• **ABOUT THIS TASK**: Exactly reproduce the data from its first line through the line with "You are a computer-use agent. Viewport: 900px", leaving out every line after it.

(Stored records)
-- Opening Marker --
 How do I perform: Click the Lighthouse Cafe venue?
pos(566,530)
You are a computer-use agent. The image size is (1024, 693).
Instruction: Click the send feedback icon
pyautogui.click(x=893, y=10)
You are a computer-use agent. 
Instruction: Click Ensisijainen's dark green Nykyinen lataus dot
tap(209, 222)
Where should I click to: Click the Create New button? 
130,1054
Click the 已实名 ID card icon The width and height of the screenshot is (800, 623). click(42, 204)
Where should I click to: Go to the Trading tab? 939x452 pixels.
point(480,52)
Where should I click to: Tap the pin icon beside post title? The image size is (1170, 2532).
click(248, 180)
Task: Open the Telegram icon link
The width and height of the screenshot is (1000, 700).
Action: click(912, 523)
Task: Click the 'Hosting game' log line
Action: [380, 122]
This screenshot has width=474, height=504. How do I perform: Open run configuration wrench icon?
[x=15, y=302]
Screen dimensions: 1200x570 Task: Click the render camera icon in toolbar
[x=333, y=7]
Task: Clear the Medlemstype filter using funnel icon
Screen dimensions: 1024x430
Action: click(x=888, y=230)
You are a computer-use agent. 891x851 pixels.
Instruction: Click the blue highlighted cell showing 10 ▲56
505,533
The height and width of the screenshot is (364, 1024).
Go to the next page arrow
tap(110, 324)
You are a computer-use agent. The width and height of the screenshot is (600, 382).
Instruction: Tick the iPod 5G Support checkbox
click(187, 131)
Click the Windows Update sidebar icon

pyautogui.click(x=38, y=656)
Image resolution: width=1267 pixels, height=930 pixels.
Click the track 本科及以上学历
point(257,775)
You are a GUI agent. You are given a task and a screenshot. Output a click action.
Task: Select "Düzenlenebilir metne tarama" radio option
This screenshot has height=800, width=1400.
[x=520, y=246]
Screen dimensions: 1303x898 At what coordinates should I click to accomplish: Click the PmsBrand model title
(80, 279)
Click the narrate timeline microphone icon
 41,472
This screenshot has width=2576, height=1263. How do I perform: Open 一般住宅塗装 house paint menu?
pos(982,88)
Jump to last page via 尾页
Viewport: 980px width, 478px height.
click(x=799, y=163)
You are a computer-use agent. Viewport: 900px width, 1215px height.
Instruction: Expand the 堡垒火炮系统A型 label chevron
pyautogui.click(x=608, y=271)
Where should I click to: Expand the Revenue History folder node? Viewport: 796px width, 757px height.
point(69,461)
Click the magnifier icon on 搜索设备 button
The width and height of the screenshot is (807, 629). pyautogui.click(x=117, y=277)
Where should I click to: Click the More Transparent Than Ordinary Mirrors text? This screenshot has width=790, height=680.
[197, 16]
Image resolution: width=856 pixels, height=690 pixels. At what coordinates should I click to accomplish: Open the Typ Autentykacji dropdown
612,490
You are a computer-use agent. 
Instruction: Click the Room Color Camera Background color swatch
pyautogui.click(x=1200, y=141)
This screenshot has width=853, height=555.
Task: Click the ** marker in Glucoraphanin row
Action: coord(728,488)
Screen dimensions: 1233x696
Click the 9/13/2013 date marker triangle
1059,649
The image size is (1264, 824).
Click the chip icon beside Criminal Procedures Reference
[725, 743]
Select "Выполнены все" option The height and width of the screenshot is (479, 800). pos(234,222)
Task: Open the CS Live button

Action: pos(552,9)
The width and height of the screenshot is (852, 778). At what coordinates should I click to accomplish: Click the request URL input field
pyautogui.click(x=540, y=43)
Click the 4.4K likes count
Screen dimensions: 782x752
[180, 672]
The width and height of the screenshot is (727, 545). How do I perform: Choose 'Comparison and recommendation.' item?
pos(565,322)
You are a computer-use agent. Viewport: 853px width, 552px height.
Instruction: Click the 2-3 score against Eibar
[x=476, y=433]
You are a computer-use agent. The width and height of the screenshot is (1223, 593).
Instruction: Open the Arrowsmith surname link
-- Closing Marker --
• **RESPONSE TO THE EXERCISE**:
 How do I perform: Click the Lighthouse Cafe venue?
pos(566,530)
You are a computer-use agent. The image size is (1024, 693).
Instruction: Click the send feedback icon
pyautogui.click(x=893, y=10)
You are a computer-use agent. 
Instruction: Click Ensisijainen's dark green Nykyinen lataus dot
tap(209, 222)
Where should I click to: Click the Create New button? 
130,1054
Click the 已实名 ID card icon The width and height of the screenshot is (800, 623). click(42, 204)
Where should I click to: Go to the Trading tab? 939x452 pixels.
point(480,52)
Where should I click to: Tap the pin icon beside post title? The image size is (1170, 2532).
click(248, 180)
Task: Open the Telegram icon link
The width and height of the screenshot is (1000, 700).
Action: click(912, 523)
Task: Click the 'Hosting game' log line
Action: [380, 122]
This screenshot has width=474, height=504. How do I perform: Open run configuration wrench icon?
[x=15, y=302]
Screen dimensions: 1200x570 Task: Click the render camera icon in toolbar
[x=333, y=7]
Task: Clear the Medlemstype filter using funnel icon
Screen dimensions: 1024x430
Action: click(x=888, y=230)
You are a computer-use agent. 891x851 pixels.
Instruction: Click the blue highlighted cell showing 10 ▲56
505,533
The height and width of the screenshot is (364, 1024).
Go to the next page arrow
tap(110, 324)
You are a computer-use agent. The width and height of the screenshot is (600, 382).
Instruction: Tick the iPod 5G Support checkbox
click(187, 131)
Click the Windows Update sidebar icon

pyautogui.click(x=38, y=656)
Image resolution: width=1267 pixels, height=930 pixels.
Click the track 本科及以上学历
point(257,775)
You are a GUI agent. You are given a task and a screenshot. Output a click action.
Task: Select "Düzenlenebilir metne tarama" radio option
This screenshot has height=800, width=1400.
[x=520, y=246]
Screen dimensions: 1303x898 At what coordinates should I click to accomplish: Click the PmsBrand model title
(80, 279)
Click the narrate timeline microphone icon
 41,472
This screenshot has width=2576, height=1263. How do I perform: Open 一般住宅塗装 house paint menu?
pos(982,88)
Jump to last page via 尾页
Viewport: 980px width, 478px height.
click(x=799, y=163)
You are a computer-use agent. Viewport: 900px width, 1215px height.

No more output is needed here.